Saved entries
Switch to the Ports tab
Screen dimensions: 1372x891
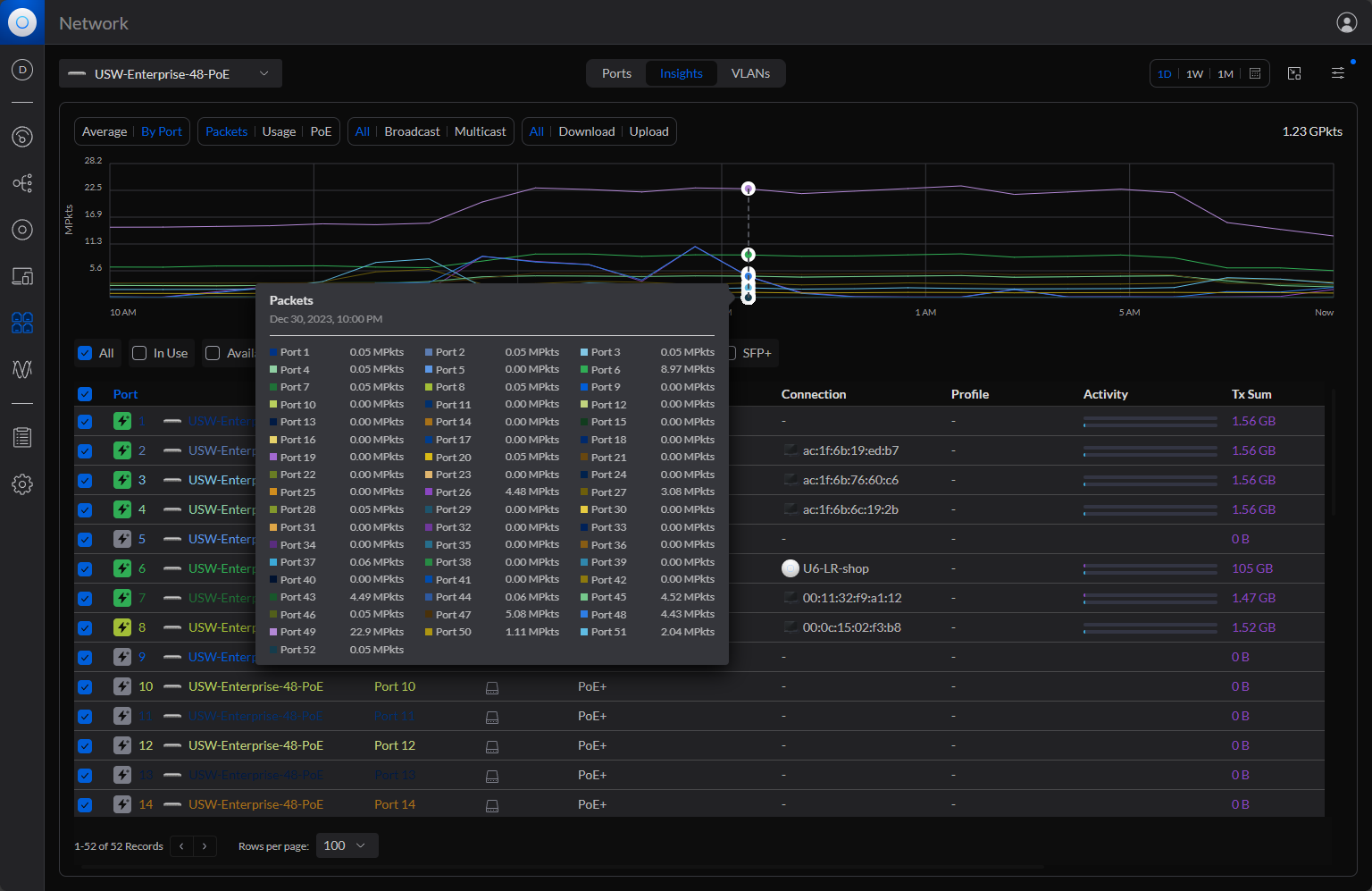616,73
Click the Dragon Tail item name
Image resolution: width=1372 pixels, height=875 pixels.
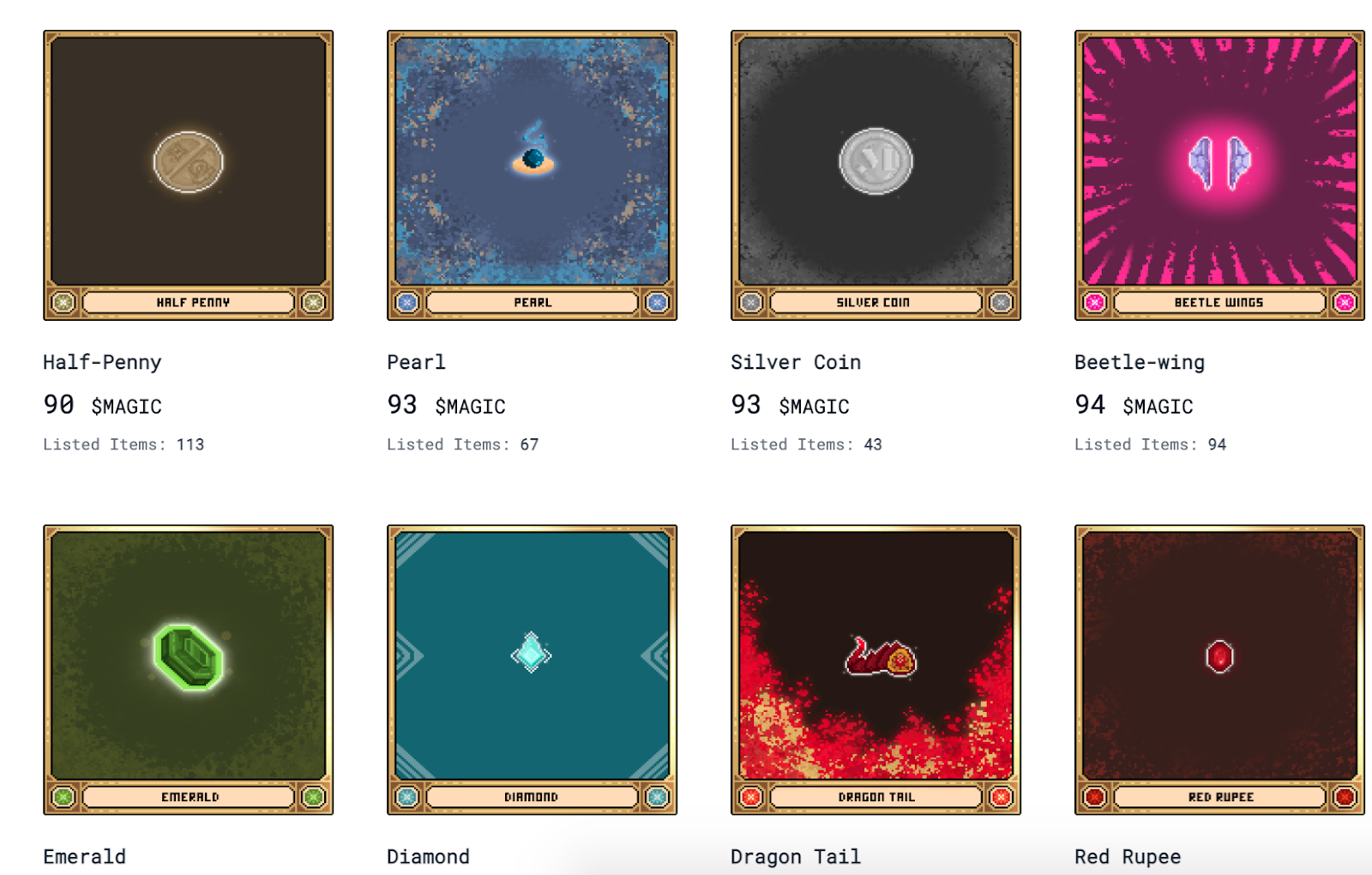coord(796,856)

Exercise description:
From the first line to the last, set down the data exactly, without the pictures.

Answer below:
Switch to the Ports tab
Screen dimensions: 1372x891
616,73
Click the Dragon Tail item name
Image resolution: width=1372 pixels, height=875 pixels.
coord(796,856)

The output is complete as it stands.